Over 111 people, including Shell LiveWIRE Brunei alumni, staff from Progresif, and members of the general public, participated in a cleaning effort at Muara Beach on 23 September 2022. This beach clean-up is a part of Shell LiveWIRE Brunei's "Adopt-A-Beach" campaign, a neighborhood initiative designed to encourage people of all ages to take part in marine environment conservation and commit to maintaining Muara Beach's cleanliness for a year through a series of quarterly beach clean-ups. In collaboration with Progresif Sdn Bhd, JASTRE, the Ministry of Development, and the Beach Bunch Association, Shell LiveWIRE Brunei collected more than 241 kg of trash during the third Adopt-A-Beach initiative.

=== No Plastic Bag ===
As part of continuous efforts to limit the use of plastic and plastic waste products, JASTRe pushed its "No Plastic Bag" campaign.
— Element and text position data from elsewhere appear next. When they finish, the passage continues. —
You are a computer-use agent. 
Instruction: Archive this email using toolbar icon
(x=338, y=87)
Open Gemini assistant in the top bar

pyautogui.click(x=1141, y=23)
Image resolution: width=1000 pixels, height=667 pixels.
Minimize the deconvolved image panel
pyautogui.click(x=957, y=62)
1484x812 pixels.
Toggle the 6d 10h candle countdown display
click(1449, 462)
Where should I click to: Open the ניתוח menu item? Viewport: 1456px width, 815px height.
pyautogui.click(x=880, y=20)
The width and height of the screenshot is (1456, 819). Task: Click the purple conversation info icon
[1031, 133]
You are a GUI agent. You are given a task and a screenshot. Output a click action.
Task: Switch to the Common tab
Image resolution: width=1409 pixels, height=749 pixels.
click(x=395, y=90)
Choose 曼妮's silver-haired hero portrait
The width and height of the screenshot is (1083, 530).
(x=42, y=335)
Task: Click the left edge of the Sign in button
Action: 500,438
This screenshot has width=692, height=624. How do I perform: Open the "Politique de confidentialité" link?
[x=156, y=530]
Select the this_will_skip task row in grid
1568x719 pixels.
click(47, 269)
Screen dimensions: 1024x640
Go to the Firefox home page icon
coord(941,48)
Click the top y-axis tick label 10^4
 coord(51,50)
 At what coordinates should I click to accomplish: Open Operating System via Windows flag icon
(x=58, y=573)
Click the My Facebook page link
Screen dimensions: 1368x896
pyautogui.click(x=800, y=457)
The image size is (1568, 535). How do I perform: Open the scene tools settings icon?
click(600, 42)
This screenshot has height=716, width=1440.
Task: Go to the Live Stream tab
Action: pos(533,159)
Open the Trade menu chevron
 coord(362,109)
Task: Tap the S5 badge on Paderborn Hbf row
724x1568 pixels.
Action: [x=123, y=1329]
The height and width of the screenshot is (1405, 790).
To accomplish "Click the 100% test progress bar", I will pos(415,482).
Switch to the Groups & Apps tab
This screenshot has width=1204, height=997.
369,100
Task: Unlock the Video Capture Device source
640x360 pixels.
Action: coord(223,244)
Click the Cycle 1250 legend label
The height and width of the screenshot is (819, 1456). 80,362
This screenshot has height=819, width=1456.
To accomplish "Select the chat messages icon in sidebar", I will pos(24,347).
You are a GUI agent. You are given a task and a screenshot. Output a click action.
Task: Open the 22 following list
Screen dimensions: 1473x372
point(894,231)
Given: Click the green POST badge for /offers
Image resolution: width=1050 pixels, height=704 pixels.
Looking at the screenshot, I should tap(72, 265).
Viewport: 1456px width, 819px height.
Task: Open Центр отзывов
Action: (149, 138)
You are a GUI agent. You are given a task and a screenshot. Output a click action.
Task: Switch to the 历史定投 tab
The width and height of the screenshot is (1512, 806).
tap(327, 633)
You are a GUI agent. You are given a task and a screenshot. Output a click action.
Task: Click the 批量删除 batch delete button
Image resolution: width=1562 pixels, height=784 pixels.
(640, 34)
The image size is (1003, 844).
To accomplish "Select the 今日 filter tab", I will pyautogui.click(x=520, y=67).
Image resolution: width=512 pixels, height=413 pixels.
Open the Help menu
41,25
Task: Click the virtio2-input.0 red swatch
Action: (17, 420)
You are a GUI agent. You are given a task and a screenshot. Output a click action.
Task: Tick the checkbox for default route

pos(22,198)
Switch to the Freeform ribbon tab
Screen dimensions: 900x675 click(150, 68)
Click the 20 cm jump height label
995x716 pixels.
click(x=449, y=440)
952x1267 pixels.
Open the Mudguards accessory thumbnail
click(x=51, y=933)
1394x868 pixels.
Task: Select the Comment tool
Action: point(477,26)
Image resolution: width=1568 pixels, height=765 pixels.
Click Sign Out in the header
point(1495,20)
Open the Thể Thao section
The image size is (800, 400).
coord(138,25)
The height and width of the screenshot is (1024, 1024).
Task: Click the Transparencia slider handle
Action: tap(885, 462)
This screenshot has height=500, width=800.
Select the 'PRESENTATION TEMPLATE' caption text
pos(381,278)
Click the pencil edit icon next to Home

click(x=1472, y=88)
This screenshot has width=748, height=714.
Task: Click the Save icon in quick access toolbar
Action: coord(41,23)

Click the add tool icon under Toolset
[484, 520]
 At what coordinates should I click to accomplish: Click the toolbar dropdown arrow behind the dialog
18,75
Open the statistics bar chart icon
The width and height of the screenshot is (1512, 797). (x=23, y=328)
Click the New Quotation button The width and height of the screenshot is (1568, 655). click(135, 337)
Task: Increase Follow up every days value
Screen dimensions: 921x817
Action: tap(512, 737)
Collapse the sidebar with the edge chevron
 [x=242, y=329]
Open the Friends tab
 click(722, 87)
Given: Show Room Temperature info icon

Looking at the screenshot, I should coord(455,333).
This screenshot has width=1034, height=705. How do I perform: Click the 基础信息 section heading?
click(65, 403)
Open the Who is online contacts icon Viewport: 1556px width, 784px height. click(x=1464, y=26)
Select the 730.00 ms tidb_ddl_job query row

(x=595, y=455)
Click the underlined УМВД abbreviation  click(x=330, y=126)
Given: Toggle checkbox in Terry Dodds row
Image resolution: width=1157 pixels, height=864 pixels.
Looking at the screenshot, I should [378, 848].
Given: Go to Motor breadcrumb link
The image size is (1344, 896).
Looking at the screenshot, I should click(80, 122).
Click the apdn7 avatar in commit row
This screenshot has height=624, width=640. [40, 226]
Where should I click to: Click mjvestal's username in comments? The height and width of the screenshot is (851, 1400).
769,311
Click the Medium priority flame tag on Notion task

To conserve the environment and keep it free of pollution for the sake of future generations, the motto "It takes a nation to end plastic pollution" emphasizes the cooperation of all stakeholders, including private persons, governmental, private institutions, and organizations. Approximately 16% of the waste being supplied to Sungai Paku is made up of plastic waste, according to JASTRe figures. Plastic makes up around 20% of household waste in Brunei, especially during the holiday season.

=== Earth Day ===
As a follow-up to the "Take Your Action, Make A Difference" campaign that was launched on the 50th anniversary of Earth Day, the Ministry of Development is running a social media campaign through JASTRe in 2021. For World Environment Day in June 2021, the campaign will continue through that month. Several additional events have also been planned, including the expansion of the No Plastic Bag Every Day campaign to convenience stores, restaurants, and food stands. Its "Restore Our Earth" concept is centered on restoring the earth through minimizing and responding to the results of environmental harm, pollution, and climate change.

=== Recycling in Brunei ===
According to earlier information, there are six landfills in 2014. A daily average of 450 tonnes of trash are collected at the Sungai Paku dump, which has a 20-year lifespan, with 350 tonnes coming from the Brunei-Muara District. Currently operating recycling facilities in Brunei take a variety of recyclable material; some solely recycle scrap metal, while others accept plastic and paper. The JASTRe is still active in educating the general public about the value of protecting the environment and promoting recycling. One of the initiatives is to plan a JASTRe Recycling Day in the districts of Belait, Tutong, and Brunei Muara. JASTRe has welcomed a number of recycling businesses that offer garbage disposal together with recycling services for materials including steel, paper, and oil.